As global economic growth stabilizes and interest rates decline, the debt crisis ravaging low-income countries hasn’t gotten better. In fact, it has worsened. The rapid build-up of debt in developing economies is at a dangerous level that depresses investment and diverts resources away from essential services. It is also fueling the most threatening trade war in decades and undermining efforts to reduce poverty, inequality, and climate change.
The massive debt service obligations poor countries owe to bilateral, multilateral and private creditors directly take resources from investments that benefit ordinary people and promote economic development. These include health centers that lack drugs, schools without qualified teachers and basic equipment, and agricultural extension services. In addition, debt repayments are often conditioned by austerity programs that impose fiscal consolidation, public expenditure reductions and user fees (like on energy and water) that can restrict access to these essential services for women and girls.
Across the globe, more than half of low-income countries are in debt crises or at high risk.
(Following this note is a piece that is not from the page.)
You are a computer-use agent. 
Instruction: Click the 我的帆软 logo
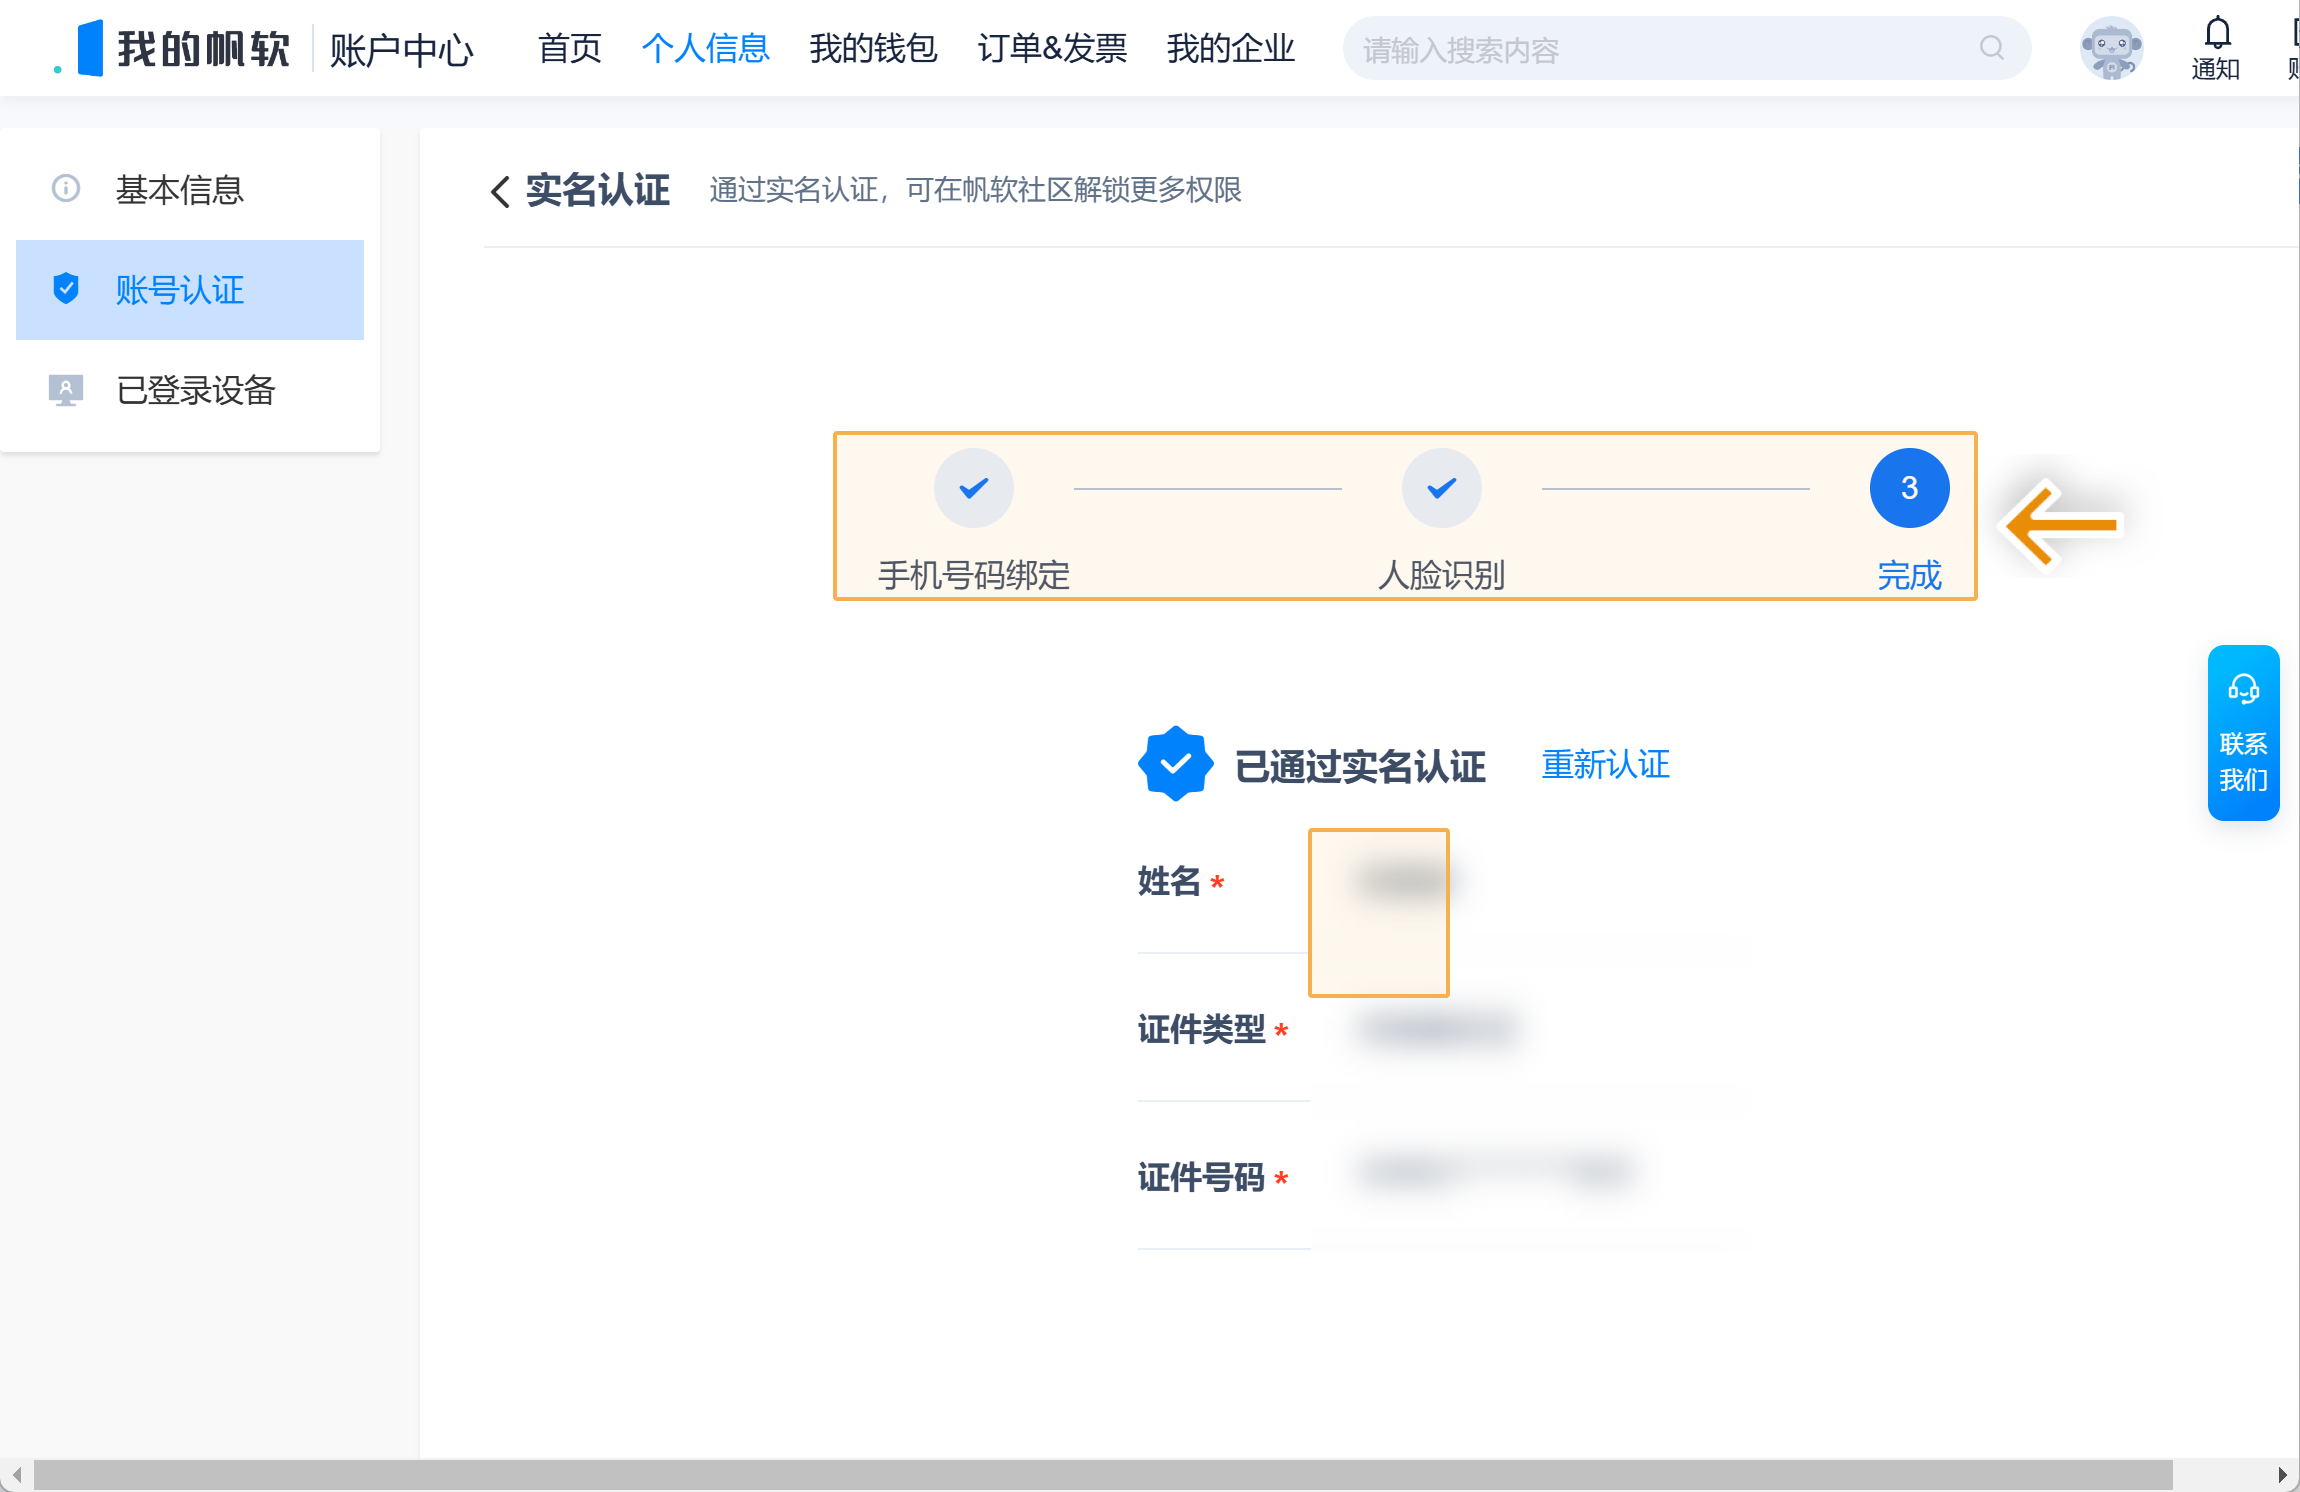pos(173,48)
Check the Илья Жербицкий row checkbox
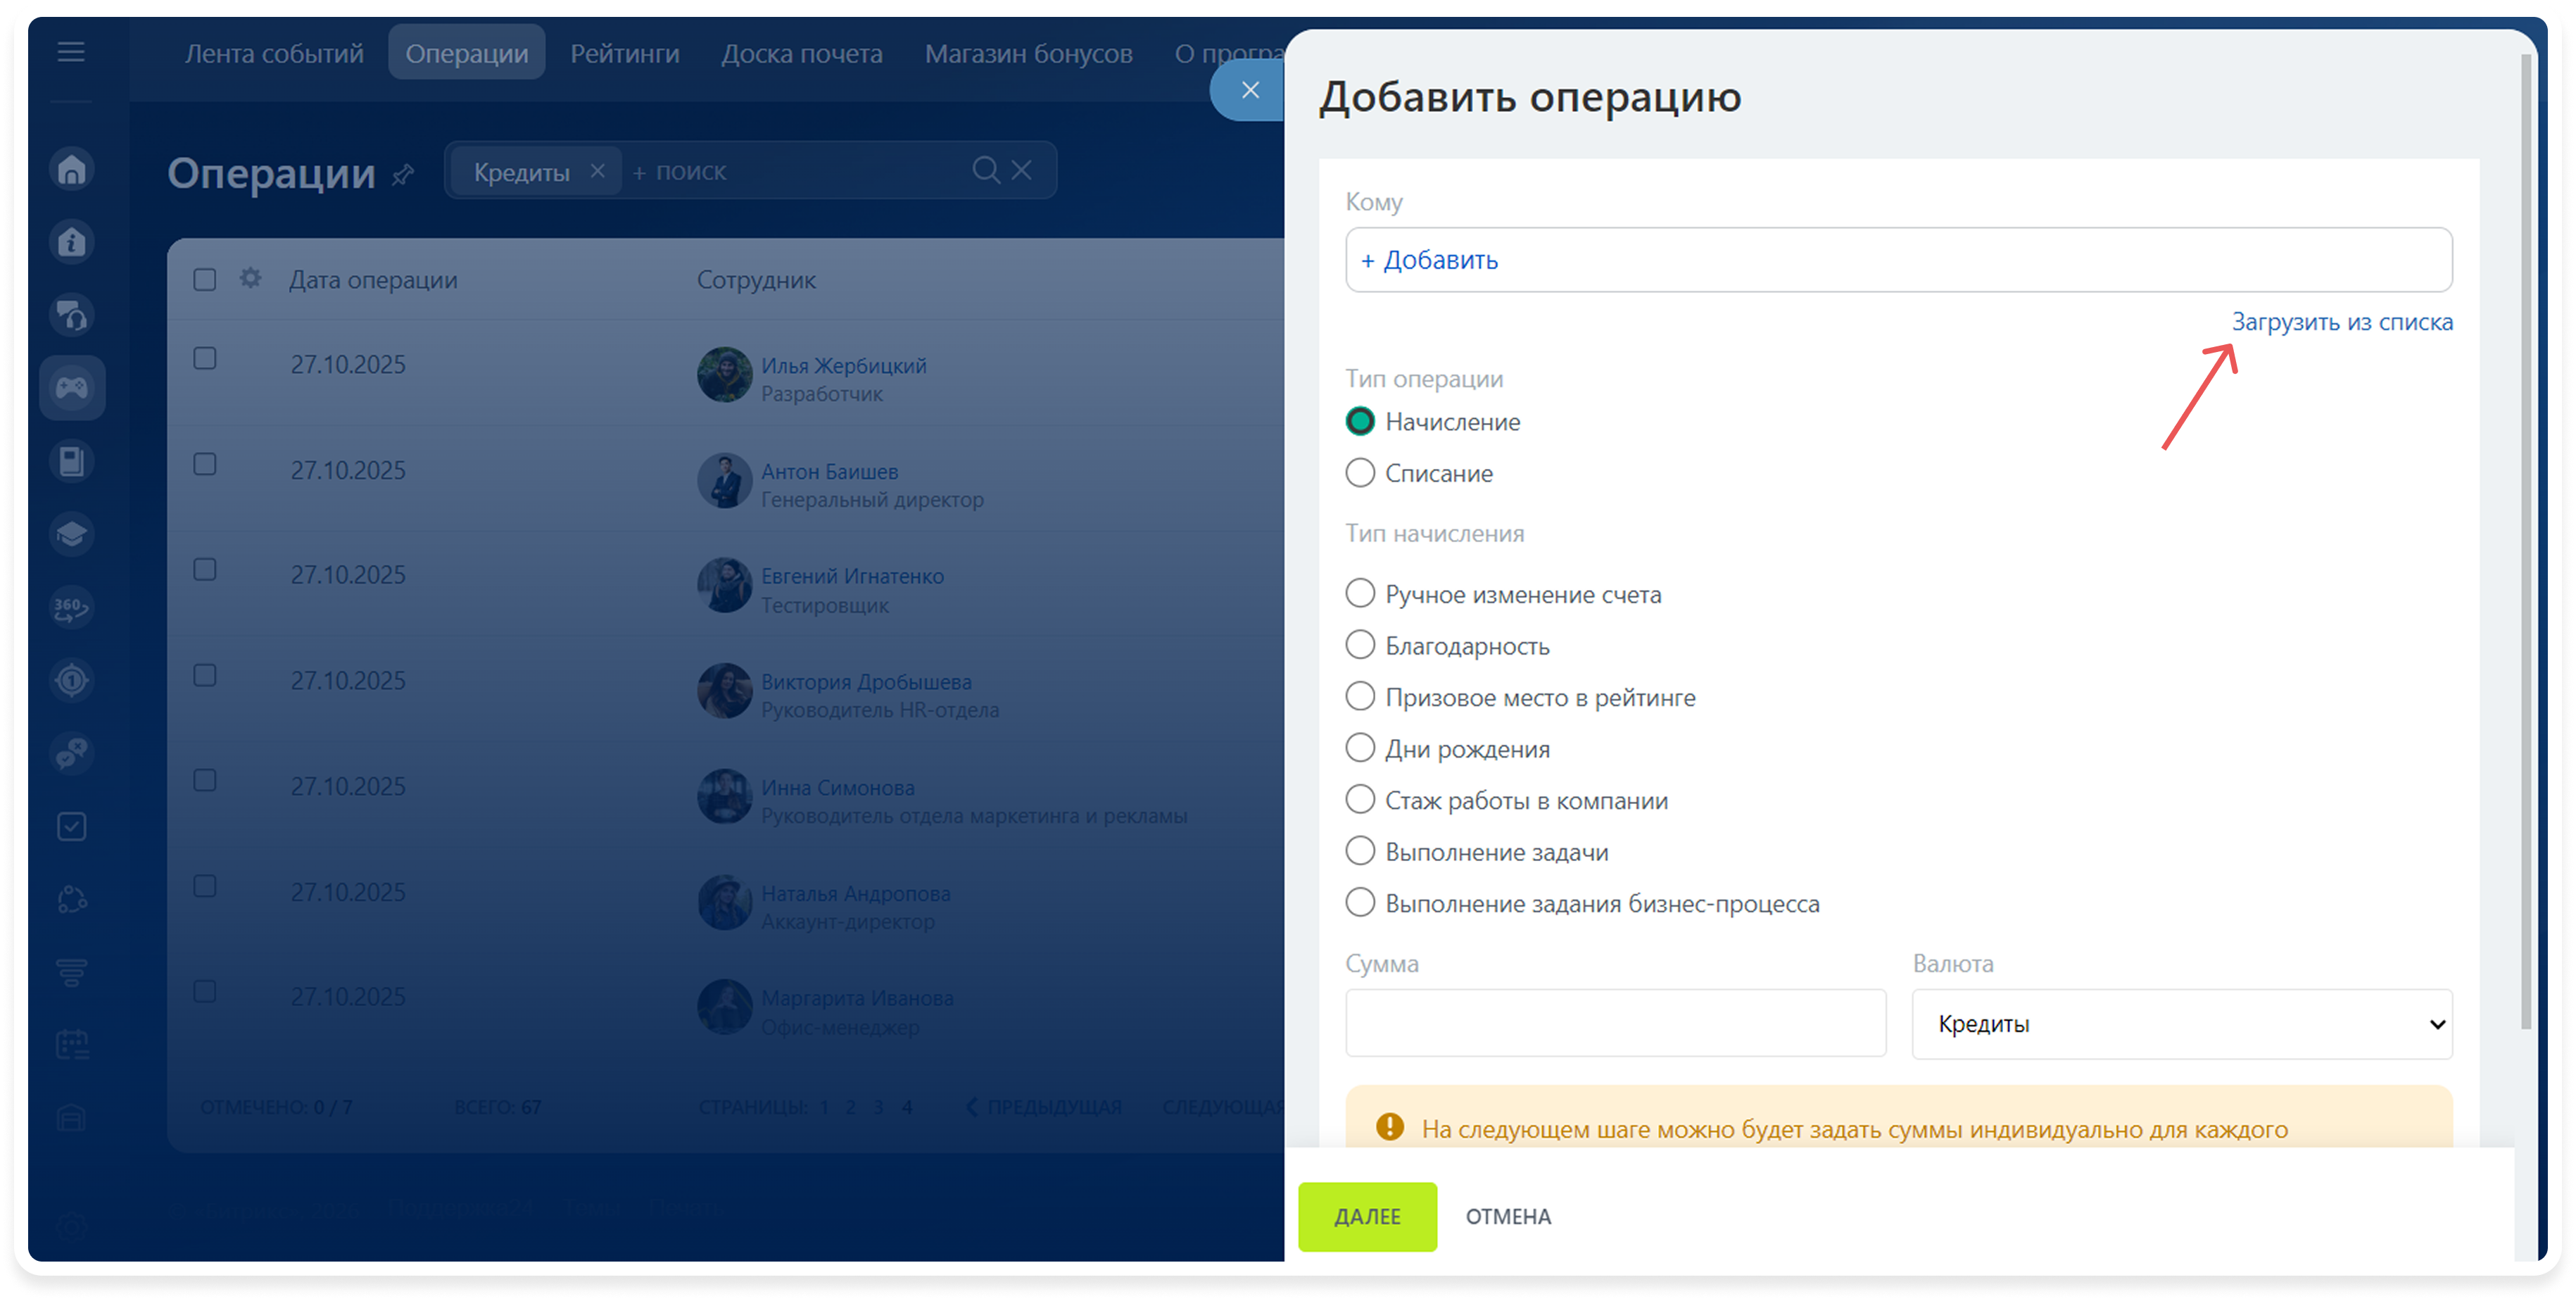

These are defined by Debt Justice as having public and/or private debt trajectories that are unsustainable, including in the face of overlapping shocks like the COVID-19 pandemic, the war in Ukraine, rising global interest rates, increased risk aversion and higher trade tariffs.
A growing number of countries face a double threat of public and private debt stress, as debt levels rise at an accelerating pace alongside the increasing concentration of private credit in the hands of foreign investors and vulture funds. Amid these challenges, it is crucial to prioritize gradual debt adjustments and a credible medium-term plan to reduce public debt while avoiding crowding out private investment.